■ **PROVIDED MATERIAL**:
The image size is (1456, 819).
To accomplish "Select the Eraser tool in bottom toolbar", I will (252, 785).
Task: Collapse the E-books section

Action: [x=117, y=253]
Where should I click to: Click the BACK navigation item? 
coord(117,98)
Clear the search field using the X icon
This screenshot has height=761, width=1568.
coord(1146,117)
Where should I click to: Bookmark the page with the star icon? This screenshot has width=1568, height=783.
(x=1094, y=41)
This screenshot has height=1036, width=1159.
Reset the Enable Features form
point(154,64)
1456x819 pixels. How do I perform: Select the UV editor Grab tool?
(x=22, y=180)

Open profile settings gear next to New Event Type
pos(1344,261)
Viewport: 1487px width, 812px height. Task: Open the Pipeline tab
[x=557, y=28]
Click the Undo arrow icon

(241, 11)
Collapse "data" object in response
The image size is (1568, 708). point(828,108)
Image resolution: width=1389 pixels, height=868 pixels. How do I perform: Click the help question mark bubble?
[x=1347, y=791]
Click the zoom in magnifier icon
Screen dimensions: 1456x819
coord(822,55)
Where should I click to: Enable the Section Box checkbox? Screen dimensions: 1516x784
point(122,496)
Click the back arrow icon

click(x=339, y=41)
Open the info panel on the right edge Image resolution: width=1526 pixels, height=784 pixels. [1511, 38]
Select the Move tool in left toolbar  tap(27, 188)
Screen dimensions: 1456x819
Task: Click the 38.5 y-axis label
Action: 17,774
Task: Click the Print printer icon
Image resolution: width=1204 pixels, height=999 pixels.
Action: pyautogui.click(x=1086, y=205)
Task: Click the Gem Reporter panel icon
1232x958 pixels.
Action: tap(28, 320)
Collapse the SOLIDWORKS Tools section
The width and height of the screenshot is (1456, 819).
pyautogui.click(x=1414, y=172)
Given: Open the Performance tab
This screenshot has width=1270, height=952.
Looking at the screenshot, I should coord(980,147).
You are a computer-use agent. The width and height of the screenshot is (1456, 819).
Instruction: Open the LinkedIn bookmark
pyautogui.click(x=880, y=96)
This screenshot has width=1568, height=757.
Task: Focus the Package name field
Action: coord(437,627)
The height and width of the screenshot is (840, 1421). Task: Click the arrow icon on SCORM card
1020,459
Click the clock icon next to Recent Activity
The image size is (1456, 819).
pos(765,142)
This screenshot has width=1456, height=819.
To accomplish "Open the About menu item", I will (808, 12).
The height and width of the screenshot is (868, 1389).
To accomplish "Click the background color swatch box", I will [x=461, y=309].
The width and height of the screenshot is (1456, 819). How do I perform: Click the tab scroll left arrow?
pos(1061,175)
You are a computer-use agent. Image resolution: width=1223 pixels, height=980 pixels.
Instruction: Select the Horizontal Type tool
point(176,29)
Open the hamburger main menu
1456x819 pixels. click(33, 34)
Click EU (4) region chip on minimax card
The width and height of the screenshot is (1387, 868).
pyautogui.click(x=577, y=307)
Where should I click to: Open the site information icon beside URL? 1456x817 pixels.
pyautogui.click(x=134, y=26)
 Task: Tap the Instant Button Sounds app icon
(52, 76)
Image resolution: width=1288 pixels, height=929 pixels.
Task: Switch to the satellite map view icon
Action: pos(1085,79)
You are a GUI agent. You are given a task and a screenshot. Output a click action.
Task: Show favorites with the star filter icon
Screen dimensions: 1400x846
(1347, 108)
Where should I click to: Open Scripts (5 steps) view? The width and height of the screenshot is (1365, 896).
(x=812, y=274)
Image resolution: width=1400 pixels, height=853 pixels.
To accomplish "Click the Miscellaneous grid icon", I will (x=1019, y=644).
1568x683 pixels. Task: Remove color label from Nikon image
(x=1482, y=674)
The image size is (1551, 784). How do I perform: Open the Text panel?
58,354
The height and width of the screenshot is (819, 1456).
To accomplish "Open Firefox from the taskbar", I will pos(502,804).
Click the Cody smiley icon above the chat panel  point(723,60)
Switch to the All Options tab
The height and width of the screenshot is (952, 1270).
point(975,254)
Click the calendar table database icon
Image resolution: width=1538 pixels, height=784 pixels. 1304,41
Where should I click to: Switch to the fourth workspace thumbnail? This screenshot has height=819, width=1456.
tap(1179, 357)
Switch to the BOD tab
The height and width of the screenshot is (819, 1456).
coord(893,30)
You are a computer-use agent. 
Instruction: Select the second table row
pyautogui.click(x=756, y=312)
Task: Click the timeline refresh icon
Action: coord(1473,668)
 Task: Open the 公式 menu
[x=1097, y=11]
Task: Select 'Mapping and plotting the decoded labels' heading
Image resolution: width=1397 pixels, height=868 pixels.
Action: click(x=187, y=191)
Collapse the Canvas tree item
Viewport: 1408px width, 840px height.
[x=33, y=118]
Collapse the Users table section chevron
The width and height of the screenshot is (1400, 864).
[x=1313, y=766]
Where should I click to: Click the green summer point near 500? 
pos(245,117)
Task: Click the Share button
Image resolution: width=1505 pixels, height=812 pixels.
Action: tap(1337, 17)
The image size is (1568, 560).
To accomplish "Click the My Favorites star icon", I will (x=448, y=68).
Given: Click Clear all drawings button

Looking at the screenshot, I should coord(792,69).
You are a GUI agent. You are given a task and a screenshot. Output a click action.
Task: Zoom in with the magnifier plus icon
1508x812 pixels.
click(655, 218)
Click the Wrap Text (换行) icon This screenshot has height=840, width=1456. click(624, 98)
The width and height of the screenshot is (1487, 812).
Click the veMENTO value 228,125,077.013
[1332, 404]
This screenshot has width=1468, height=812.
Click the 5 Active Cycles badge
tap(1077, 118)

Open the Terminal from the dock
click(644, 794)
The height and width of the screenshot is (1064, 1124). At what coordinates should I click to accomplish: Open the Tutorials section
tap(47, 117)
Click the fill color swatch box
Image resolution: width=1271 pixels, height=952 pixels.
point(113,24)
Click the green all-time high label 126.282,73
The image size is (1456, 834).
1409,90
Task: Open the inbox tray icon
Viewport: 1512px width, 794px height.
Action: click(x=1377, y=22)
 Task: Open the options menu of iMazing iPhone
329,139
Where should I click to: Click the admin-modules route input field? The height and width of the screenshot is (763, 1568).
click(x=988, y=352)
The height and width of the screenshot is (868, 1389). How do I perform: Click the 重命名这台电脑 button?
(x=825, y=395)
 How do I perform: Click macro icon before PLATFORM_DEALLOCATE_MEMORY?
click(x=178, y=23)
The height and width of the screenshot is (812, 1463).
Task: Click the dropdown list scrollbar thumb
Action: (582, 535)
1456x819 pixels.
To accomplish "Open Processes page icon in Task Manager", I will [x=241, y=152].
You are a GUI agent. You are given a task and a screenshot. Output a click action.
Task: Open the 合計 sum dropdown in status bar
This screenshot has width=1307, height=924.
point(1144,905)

■ **ABOUT THIS EXERCISE**: Return the whole listing exactly, with every line included.

■ **SOLUTION TO THIS PROBLEM**:
The image size is (1456, 819).
To accomplish "Select the Eraser tool in bottom toolbar", I will (252, 785).
Task: Collapse the E-books section

Action: [x=117, y=253]
Where should I click to: Click the BACK navigation item? 
coord(117,98)
Clear the search field using the X icon
This screenshot has height=761, width=1568.
coord(1146,117)
Where should I click to: Bookmark the page with the star icon? This screenshot has width=1568, height=783.
(x=1094, y=41)
This screenshot has height=1036, width=1159.
Reset the Enable Features form
point(154,64)
1456x819 pixels. How do I perform: Select the UV editor Grab tool?
(x=22, y=180)

Open profile settings gear next to New Event Type
pos(1344,261)
Viewport: 1487px width, 812px height. Task: Open the Pipeline tab
[x=557, y=28]
Click the Undo arrow icon

(241, 11)
Collapse "data" object in response
The image size is (1568, 708). point(828,108)
Image resolution: width=1389 pixels, height=868 pixels. How do I perform: Click the help question mark bubble?
[x=1347, y=791]
Click the zoom in magnifier icon
Screen dimensions: 1456x819
coord(822,55)
Where should I click to: Enable the Section Box checkbox? Screen dimensions: 1516x784
point(122,496)
Click the back arrow icon

click(x=339, y=41)
Open the info panel on the right edge Image resolution: width=1526 pixels, height=784 pixels. [1511, 38]
Select the Move tool in left toolbar  tap(27, 188)
Screen dimensions: 1456x819
Task: Click the 38.5 y-axis label
Action: 17,774
Task: Click the Print printer icon
Image resolution: width=1204 pixels, height=999 pixels.
Action: pyautogui.click(x=1086, y=205)
Task: Click the Gem Reporter panel icon
1232x958 pixels.
Action: tap(28, 320)
Collapse the SOLIDWORKS Tools section
The width and height of the screenshot is (1456, 819).
pyautogui.click(x=1414, y=172)
Given: Open the Performance tab
This screenshot has width=1270, height=952.
Looking at the screenshot, I should coord(980,147).
You are a computer-use agent. The width and height of the screenshot is (1456, 819).
Instruction: Open the LinkedIn bookmark
pyautogui.click(x=880, y=96)
This screenshot has width=1568, height=757.
Task: Focus the Package name field
Action: coord(437,627)
The height and width of the screenshot is (840, 1421). Task: Click the arrow icon on SCORM card
1020,459
Click the clock icon next to Recent Activity
The image size is (1456, 819).
pos(765,142)
This screenshot has width=1456, height=819.
To accomplish "Open the About menu item", I will (808, 12).
The height and width of the screenshot is (868, 1389).
To accomplish "Click the background color swatch box", I will [x=461, y=309].
The width and height of the screenshot is (1456, 819). How do I perform: Click the tab scroll left arrow?
pos(1061,175)
You are a computer-use agent. Image resolution: width=1223 pixels, height=980 pixels.
Instruction: Select the Horizontal Type tool
point(176,29)
Open the hamburger main menu
1456x819 pixels. click(33, 34)
Click EU (4) region chip on minimax card
The width and height of the screenshot is (1387, 868).
pyautogui.click(x=577, y=307)
Where should I click to: Open the site information icon beside URL? 1456x817 pixels.
pyautogui.click(x=134, y=26)
 Task: Tap the Instant Button Sounds app icon
(52, 76)
Image resolution: width=1288 pixels, height=929 pixels.
Task: Switch to the satellite map view icon
Action: pos(1085,79)
You are a GUI agent. You are given a task and a screenshot. Output a click action.
Task: Show favorites with the star filter icon
Screen dimensions: 1400x846
(1347, 108)
Where should I click to: Open Scripts (5 steps) view? The width and height of the screenshot is (1365, 896).
(x=812, y=274)
Image resolution: width=1400 pixels, height=853 pixels.
To accomplish "Click the Miscellaneous grid icon", I will (x=1019, y=644).
1568x683 pixels. Task: Remove color label from Nikon image
(x=1482, y=674)
The image size is (1551, 784). How do I perform: Open the Text panel?
58,354
The height and width of the screenshot is (819, 1456).
To accomplish "Open Firefox from the taskbar", I will pos(502,804).
Click the Cody smiley icon above the chat panel  point(723,60)
Switch to the All Options tab
The height and width of the screenshot is (952, 1270).
point(975,254)
Click the calendar table database icon
Image resolution: width=1538 pixels, height=784 pixels. 1304,41
Where should I click to: Switch to the fourth workspace thumbnail? This screenshot has height=819, width=1456.
tap(1179, 357)
Switch to the BOD tab
The height and width of the screenshot is (819, 1456).
coord(893,30)
You are a computer-use agent. 
Instruction: Select the second table row
pyautogui.click(x=756, y=312)
Task: Click the timeline refresh icon
Action: coord(1473,668)
 Task: Open the 公式 menu
[x=1097, y=11]
Task: Select 'Mapping and plotting the decoded labels' heading
Image resolution: width=1397 pixels, height=868 pixels.
Action: click(x=187, y=191)
Collapse the Canvas tree item
Viewport: 1408px width, 840px height.
[x=33, y=118]
Collapse the Users table section chevron
The width and height of the screenshot is (1400, 864).
[x=1313, y=766]
Where should I click to: Click the green summer point near 500? 
pos(245,117)
Task: Click the Share button
Image resolution: width=1505 pixels, height=812 pixels.
Action: tap(1337, 17)
The image size is (1568, 560).
To accomplish "Click the My Favorites star icon", I will (x=448, y=68).
Given: Click Clear all drawings button

Looking at the screenshot, I should coord(792,69).
You are a GUI agent. You are given a task and a screenshot. Output a click action.
Task: Zoom in with the magnifier plus icon
1508x812 pixels.
click(655, 218)
Click the Wrap Text (换行) icon This screenshot has height=840, width=1456. click(624, 98)
The width and height of the screenshot is (1487, 812).
Click the veMENTO value 228,125,077.013
[1332, 404]
This screenshot has width=1468, height=812.
Click the 5 Active Cycles badge
tap(1077, 118)

Open the Terminal from the dock
click(644, 794)
The height and width of the screenshot is (1064, 1124). At what coordinates should I click to accomplish: Open the Tutorials section
tap(47, 117)
Click the fill color swatch box
Image resolution: width=1271 pixels, height=952 pixels.
point(113,24)
Click the green all-time high label 126.282,73
The image size is (1456, 834).
1409,90
Task: Open the inbox tray icon
Viewport: 1512px width, 794px height.
Action: click(x=1377, y=22)
 Task: Open the options menu of iMazing iPhone
329,139
Where should I click to: Click the admin-modules route input field? The height and width of the screenshot is (763, 1568).
click(x=988, y=352)
The height and width of the screenshot is (868, 1389). How do I perform: Click the 重命名这台电脑 button?
(x=825, y=395)
 How do I perform: Click macro icon before PLATFORM_DEALLOCATE_MEMORY?
click(x=178, y=23)
The height and width of the screenshot is (812, 1463).
Task: Click the dropdown list scrollbar thumb
Action: (582, 535)
1456x819 pixels.
To accomplish "Open Processes page icon in Task Manager", I will [x=241, y=152].
You are a GUI agent. You are given a task and a screenshot. Output a click action.
Task: Open the 合計 sum dropdown in status bar
This screenshot has width=1307, height=924.
point(1144,905)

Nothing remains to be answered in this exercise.